Web designers have multiple layers to attend to. The visual layer is likely the one that gets the most attention and care, but Web design does not stop at the screen. To produce effective and functional designs that enable visual and nonvisual access, we must consider the visual characteristics of a page along with its underlying structure. The ultimate test of a Web page is how well it performs when read by software. This readability is influenced by the methods used to lay out pages.
Nonvisual access is contingent on the order in which elements appear in the code. Software reads Web pages from beginning to end. For pages to read well, elements must appear in logical sequence in the code. Related elements should be in close proximity and important content should appear at the beginning of the page. Pages that begin with layers of advertising, branding, and navigation links, or with content embedded within layout tables, do not read well.
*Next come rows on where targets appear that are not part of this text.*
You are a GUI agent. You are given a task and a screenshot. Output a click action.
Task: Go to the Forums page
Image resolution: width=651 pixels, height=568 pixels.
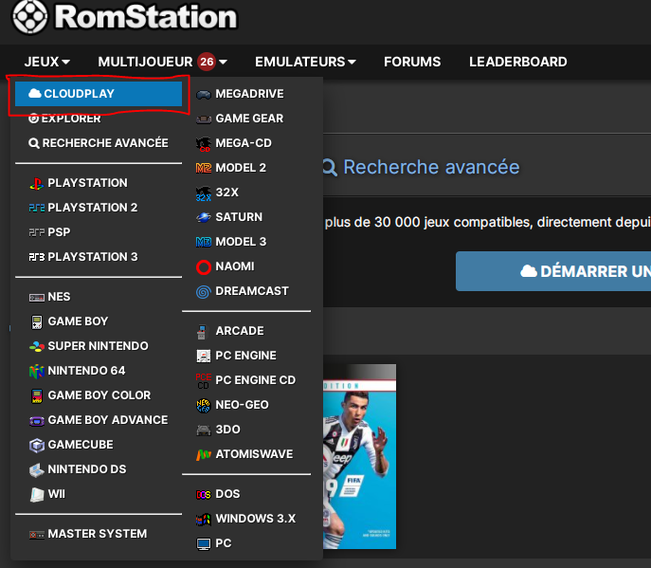412,62
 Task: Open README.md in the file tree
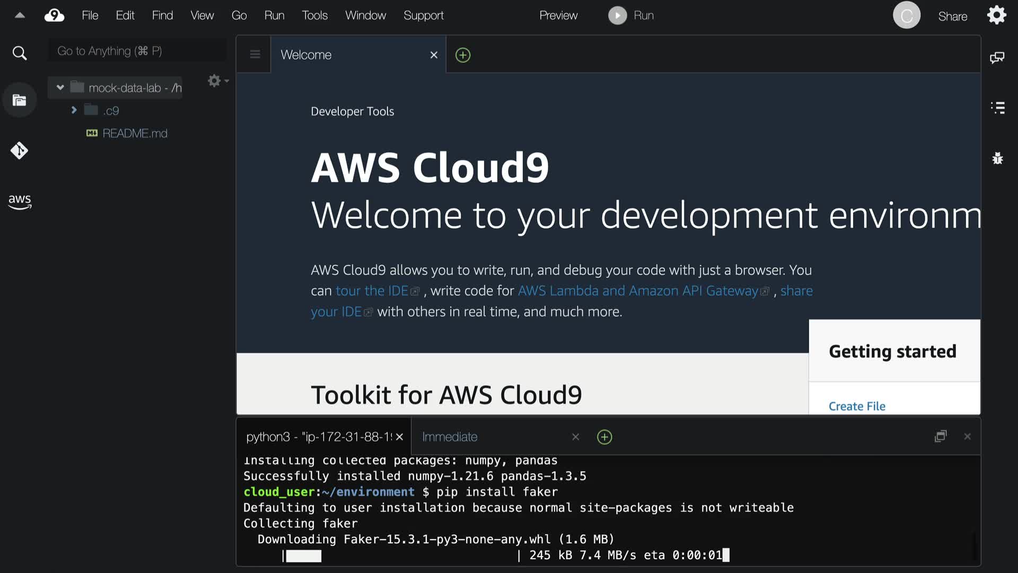pyautogui.click(x=135, y=133)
When laying out a page visually, we use various design and typographic devices to identify and differentiate page elements, thereby revealing information structure. These cues must also be present for nonvisual access. When grouping related elements visually, make sure they are also grouped in the code. Use headings instead of visual text formatting to communicate information structure. Structural markup is the most effective way to communicate page structure to nonvisual users. Navigation links that are coded as a list are differentiated from other page elements by virtue of their enclosed markup.
Design simplicity and consistency are attributes that benefit all users. Too often Web sites are composed of pages that are overladen with navigation links and extraneous elements that get in the way of access. The elements used to establish the purpose and tenor of a Web site (logo, graphics), along with the elements used to operate it (navigation, search), must be balanced with the site content. Once a balanced design approach is established, the design should be applied consistently throughout so users learn the workings of a site once and can apply what they’ve learned to all pages.
Very often Web pages are designed to "optimal" dimensions based on the most common display resolution—800 x 600 or 1024 x 768. As more and more users access Web pages on a growing number of devices, this approach has become obsolete. For universal usability, page layouts must adapt to different viewing conditions. Building flexible pages using techniques that allow pages to adapt to different resolutions, zoom levels, colors, and so on, is the way to provide an optimal solution.
In creating a layout, style sheets offer the best solution for flexibility and device independence. As we have noted elsewhere, separating content and presentation allows users access to page content that is not tied to its presentation. This method holds true for page layout as well as content markup. Layouts that are designed using style sheets can be viewed on different devices using different style sheets.